|Title||Cognitive impairment as a barrier to utilizing preventive health services among older adults.|
|Publication Type||Journal Article|
|Year of Publication||2022|
|Authors||Kang, S-wan, Xiang, X|
|Journal||Archives of Gerontology and Geriatrics|
|Keywords||cognitive impairment, Dementia, Preventive Health Services|
OBJECTIVES: This study aimed to examine the influence of cognitive impairment on preventive health services utilization among older adults.
METHODS: The study sample came from 1995 to 2014 waves of the Health and Retirement Study (HRS), consisting of 19,644 adults aged 51 years or older. Mixed-effects logistic regression was used to analyze the influence of cognitive impairment, measured using the Telephone Interview for Cognitive Status, on the utilization of four types of preventive health care services, including flu shots, cholesterol tests, mammography for women, and prostate cancer screening for men.

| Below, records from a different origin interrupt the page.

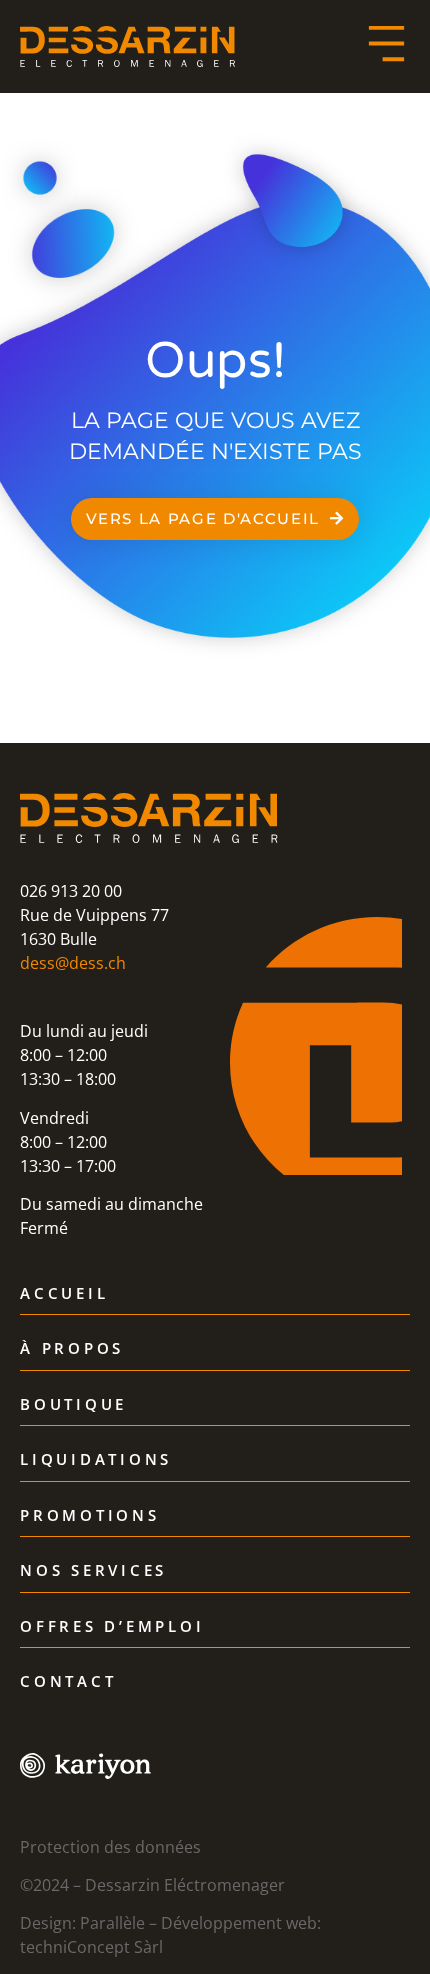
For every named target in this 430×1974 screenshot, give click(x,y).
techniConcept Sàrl (91, 1947)
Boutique (73, 1405)
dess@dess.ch (73, 963)
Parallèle (112, 1923)
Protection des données (110, 1847)
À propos (72, 1349)
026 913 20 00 (71, 891)
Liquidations (96, 1460)
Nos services (93, 1571)
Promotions (90, 1516)
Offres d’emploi (112, 1627)
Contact (68, 1682)
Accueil (64, 1294)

RESULTS: Persons with cognitive impairment with no dementia were less likely to receive cholesterol tests (OR=0.68, 95% CI=0.64-0.73, p<.001), flu shots (OR=0.86, CI=0.80-0.92, p<.001), mammograms (OR=0.88, CI=0.78-0.99, p<.05), and prostate cancer screenings (OR=0.71, CI=0.71-0.98, p<.05) compared with those without cognitive impairment. Having dementia was associated with a lower odds of receiving cholesterol tests (OR=0.42, CI=0.38-0.47, p<.001), flu shots (OR=0.65, CI=0.57-0.74, p<.001), mammograms (OR=0.70, CI=0.55-0.89, p<.01), and prostate cancer screening (OR=0.68, CI=0.47-0.99, p<.05).
CONCLUSIONS: Cognitive impairment with or without dementia is a significant barrier to utilizing preventive health services among older adults. Targeted health promotion prevention and intervention strategies and caregiver education are warranted to improve preventive services among older adults with cognitive impairment.